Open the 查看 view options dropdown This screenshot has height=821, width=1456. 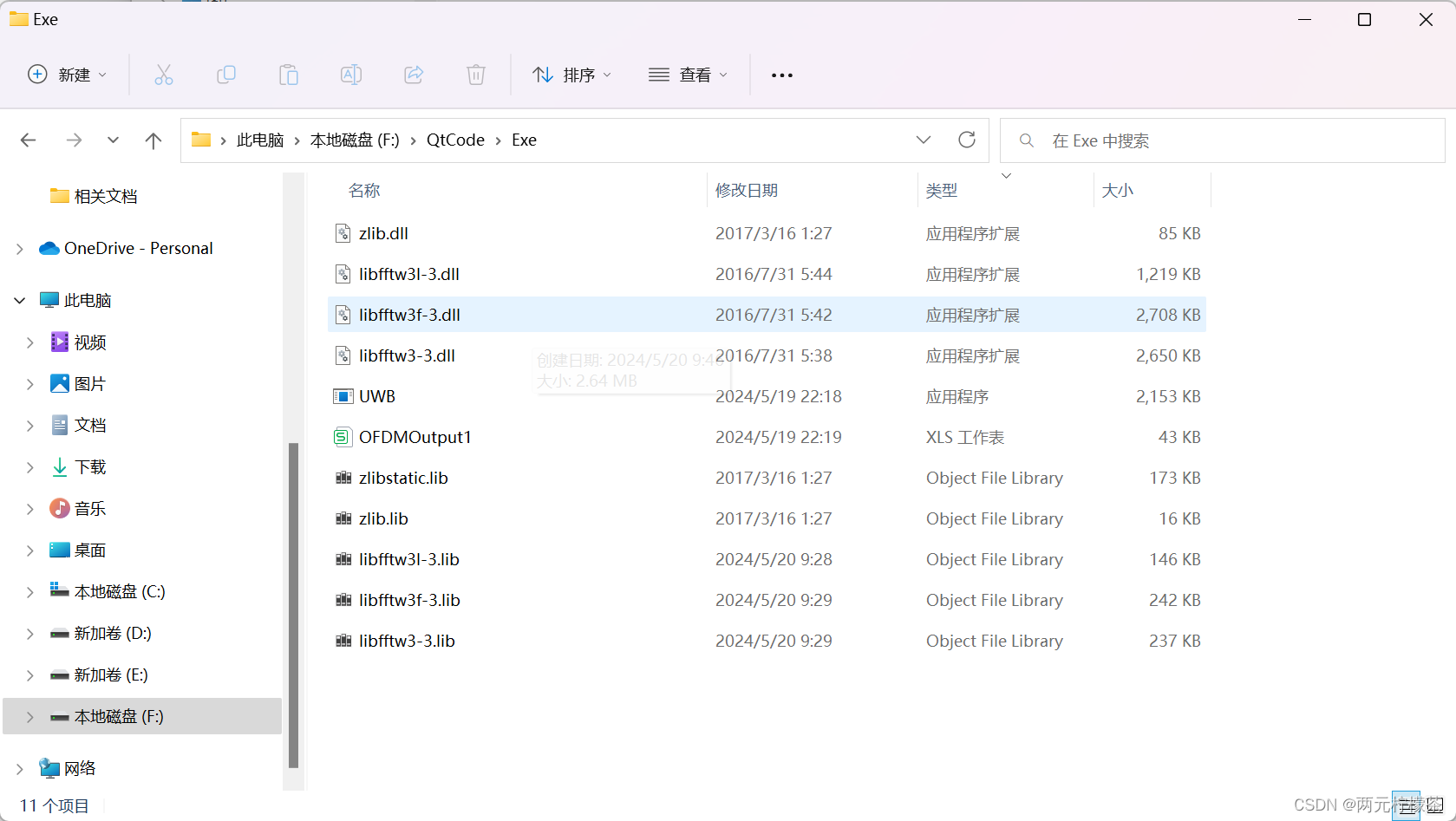coord(688,75)
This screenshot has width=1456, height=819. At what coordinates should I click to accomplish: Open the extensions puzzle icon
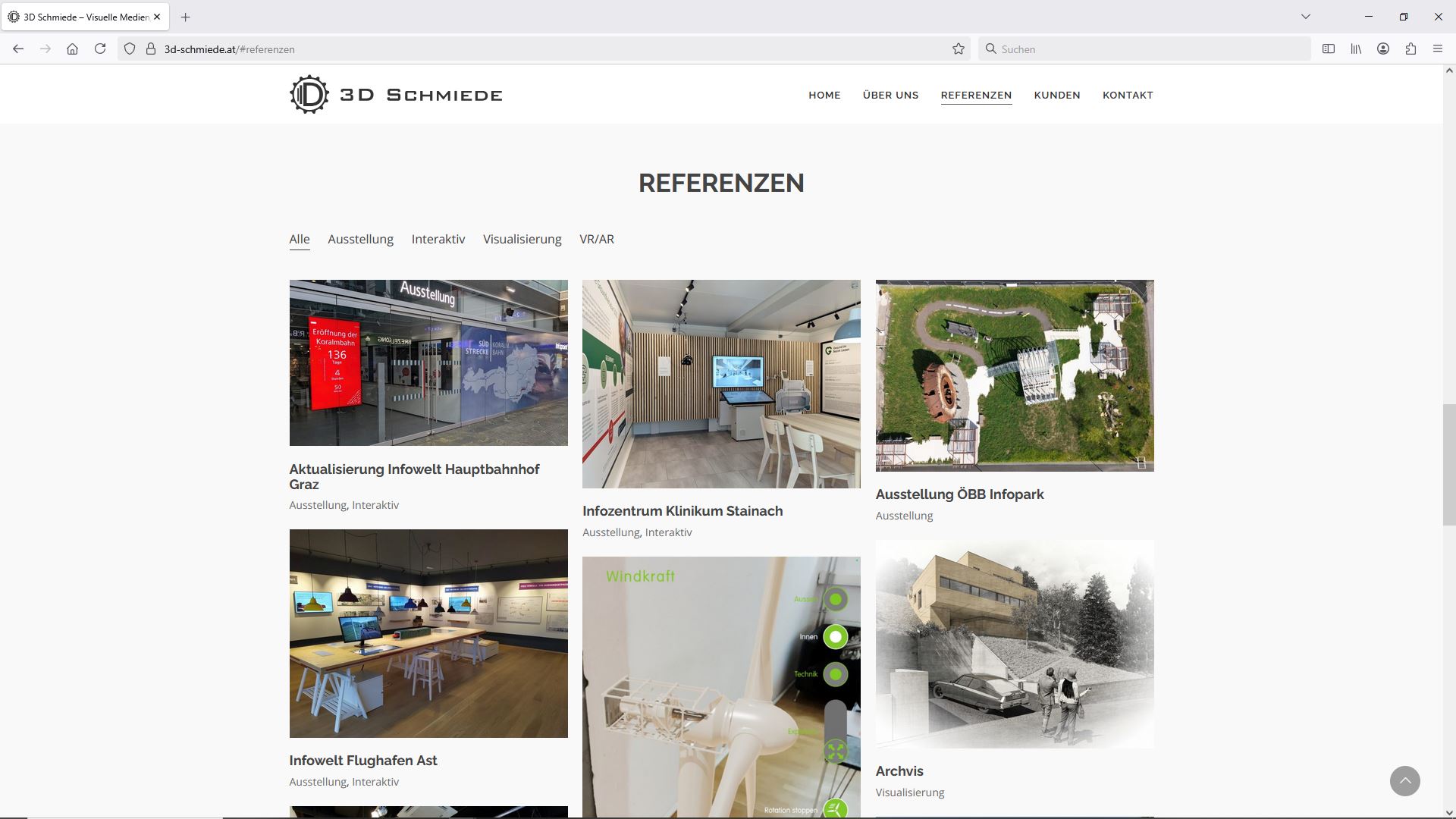click(1410, 49)
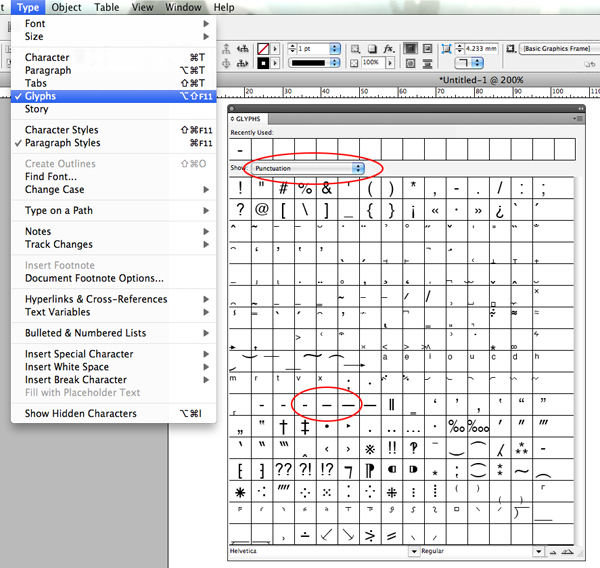The image size is (600, 568).
Task: Click the fx effects icon in control bar
Action: [389, 49]
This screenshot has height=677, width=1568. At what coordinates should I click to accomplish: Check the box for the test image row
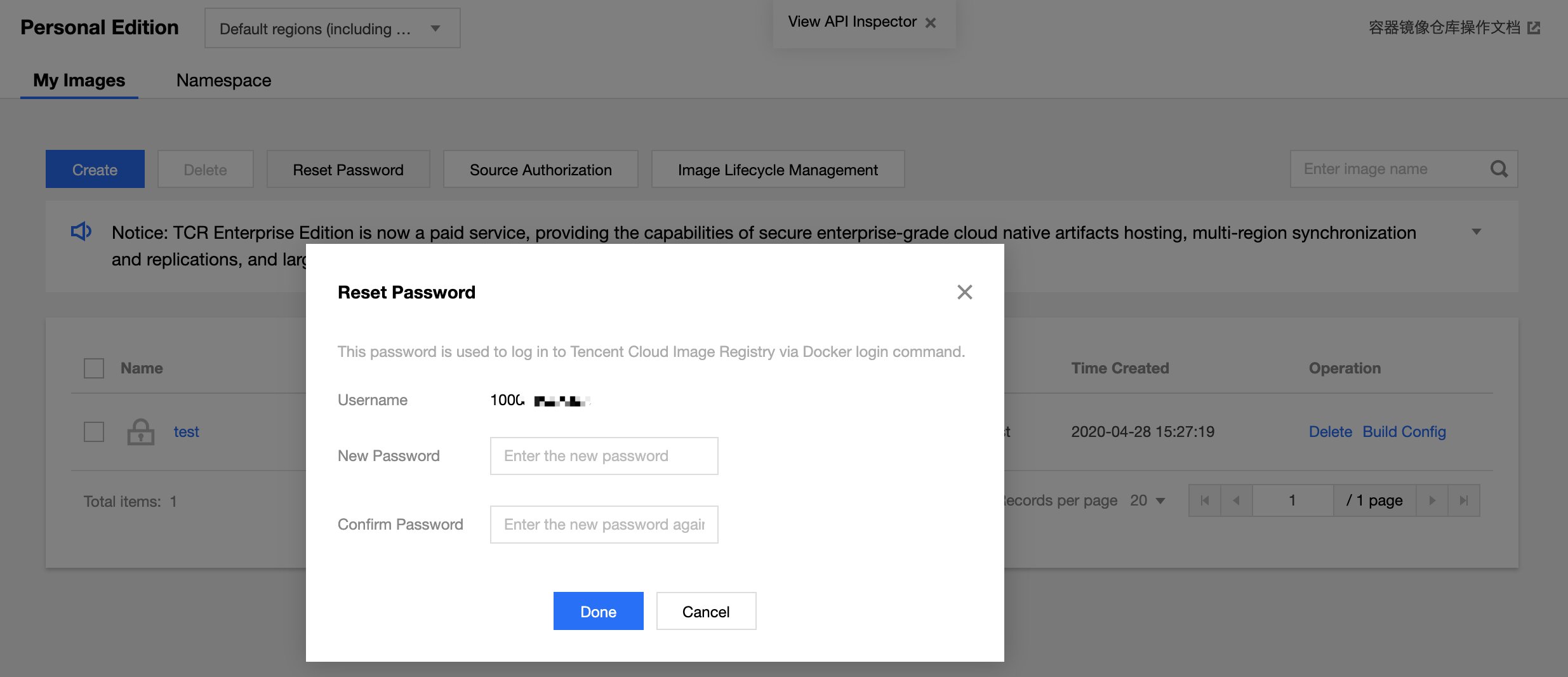click(94, 432)
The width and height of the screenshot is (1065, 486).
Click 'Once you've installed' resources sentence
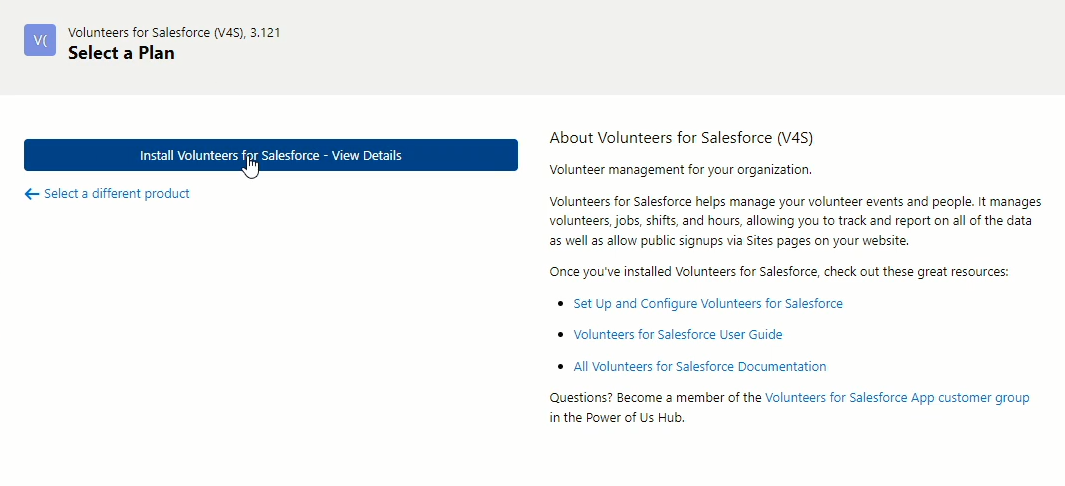(779, 272)
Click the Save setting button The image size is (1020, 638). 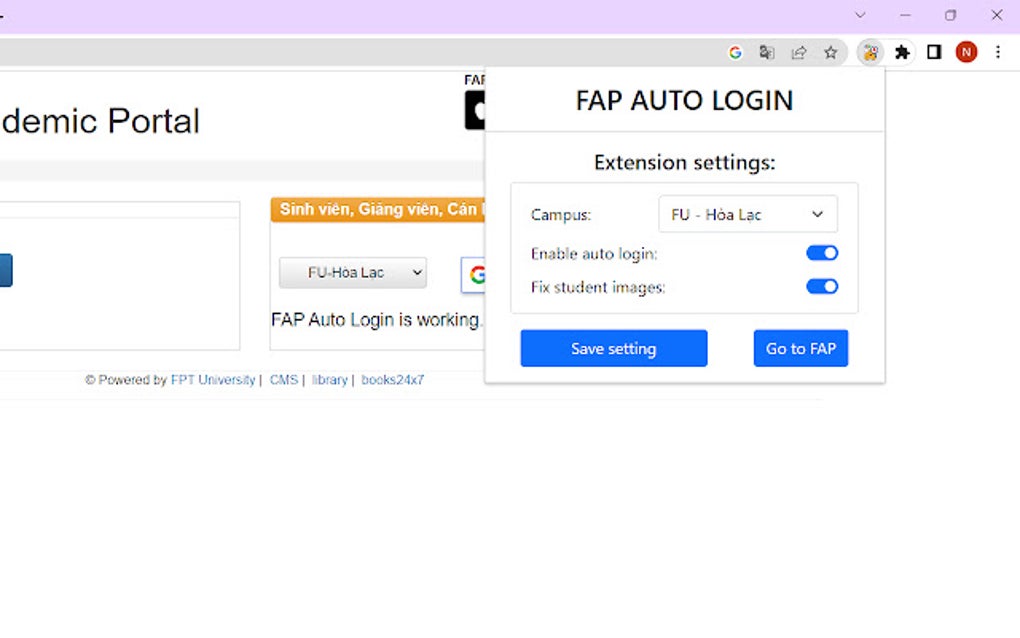(x=613, y=348)
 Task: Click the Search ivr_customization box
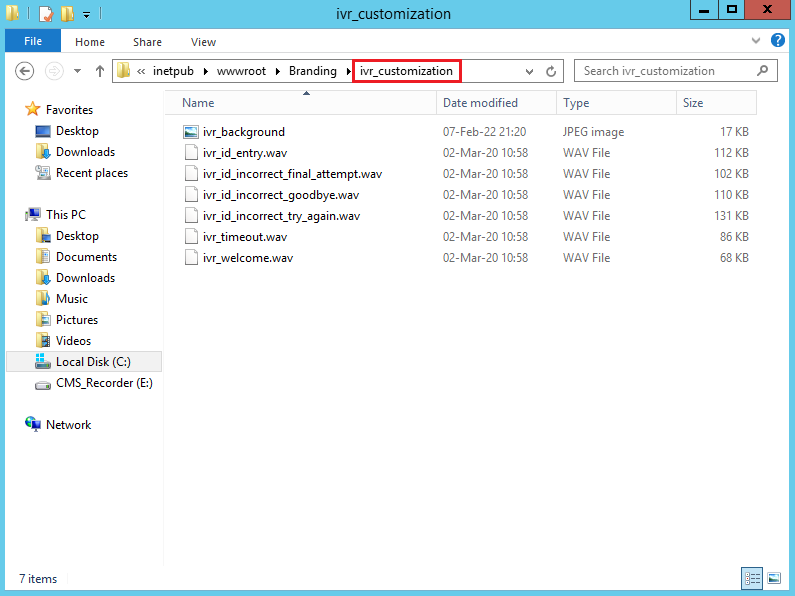tap(666, 71)
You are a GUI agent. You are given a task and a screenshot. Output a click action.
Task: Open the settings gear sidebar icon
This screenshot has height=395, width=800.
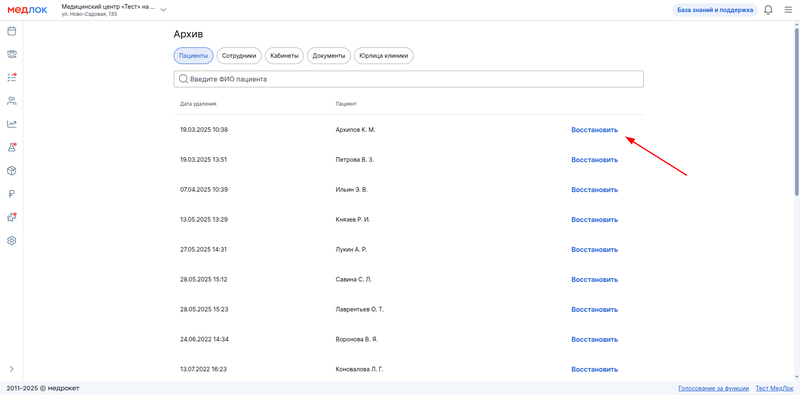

━━━━━━

From the records above, copy each line that contains the string "what". Case counts.

This screenshot has width=1456, height=819. At what coordinates should I click to accomplish: Open the extensions puzzle icon
This screenshot has height=677, width=1568. At what coordinates should I click to accomplish: Check the box for the test image row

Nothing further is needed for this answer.